Nel dicembre del 2014, l’esecutivo FIFA annunciava lo stop alle Tpo a partire dal prossimo 1 maggio. Perché le cosiddette proprietà di terze parti, una sorta di multiproprietà che vede sempre più coinvolti nel calcio, e nel mercato dei calciatori (nel possesso cioè dei cartellini), grossi fondi di investimento stranieri, secondo i vertici di Uefa e Fifa, realizzerebbe in realtà una forma di schiavitù inaccettabile per il football dei tempi moderni.
“Vogliamo evitare che grosse somme di denaro siano sottratte al calcio”

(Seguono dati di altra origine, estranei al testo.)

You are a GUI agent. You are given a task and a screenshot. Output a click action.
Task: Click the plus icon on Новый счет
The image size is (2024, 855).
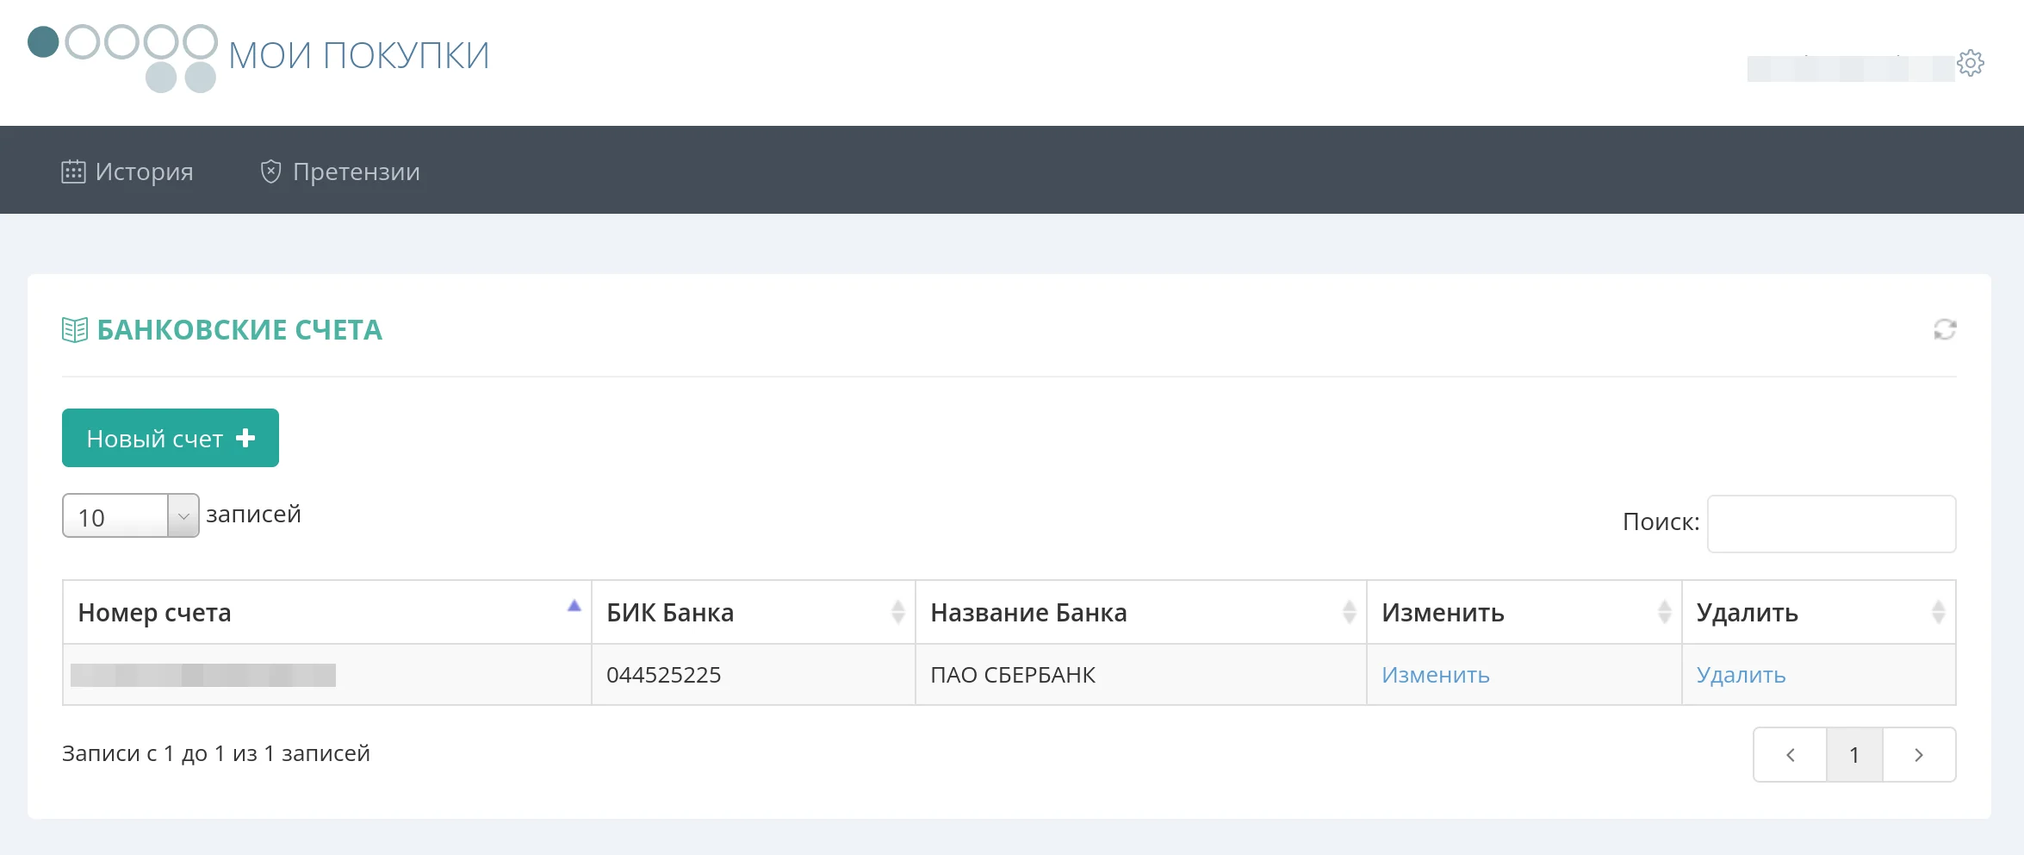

A tornare sull’argomento è stato il presidente Uefa Michel Platini, che ha sottolineato ancora una volta l’assoluta dannosità della pratica dichiarando di aver voluto lo stop alle third party ownership per un motivo che, tra i tanti, stava più a cuore al dirigente transalpino : evitare cioè l’ulteriore “scomparsa di grosse somme di denaro nel calcio, che non si sa in quali mani finiscano e dove, e che, invece, dovrebbero continuare rimanere nel calcio“, e, rispondendo ad un quesito posto dal tecnico del Psg, Laurent Blanc, attraverso un video forum, ha detto di “aver messo notevole pressione alla FIFA per lo stop alle Tpo“.
“Non sono un despota”
Aggiungendo poi di “non essere un despota” a chi ventilava l’ipotesi di una decisione, quella di appoggiare l’abolizione delle multiproprietà, in realtà tutta personale. In quetso senso, Platini ha aggiunto infatti che la decisione “è stata presa per il bene del calcio e del gioco nella sua interezza, in maniera “democratica e trasparente” perché “è impensabile che agisca senza il supporto dell’Esecutivo o del congresso Uefa“
Jorge Mendes attacca la decisione
Ma non tutti sono d’accordo con Uefa e Fifa. Oltre ai dirigenti del calcio iberico e lusitano, Jorge Mendes, notissimo agente e non di rado protagonista di operazioni di mercato legate alle Tpo, ha dichiarato, in tempi non sospetti, che, a causa del divieto, ne avrebbe pesantemente risentito tutto il movimento: una vera e propria operazione chirurgica ad esclusivo vantaggio di una ristrettissima cerchia di club, quelli economicamente più dotati, che ucciderebbe competitività e bellezza dello sport più diffuso al mondo.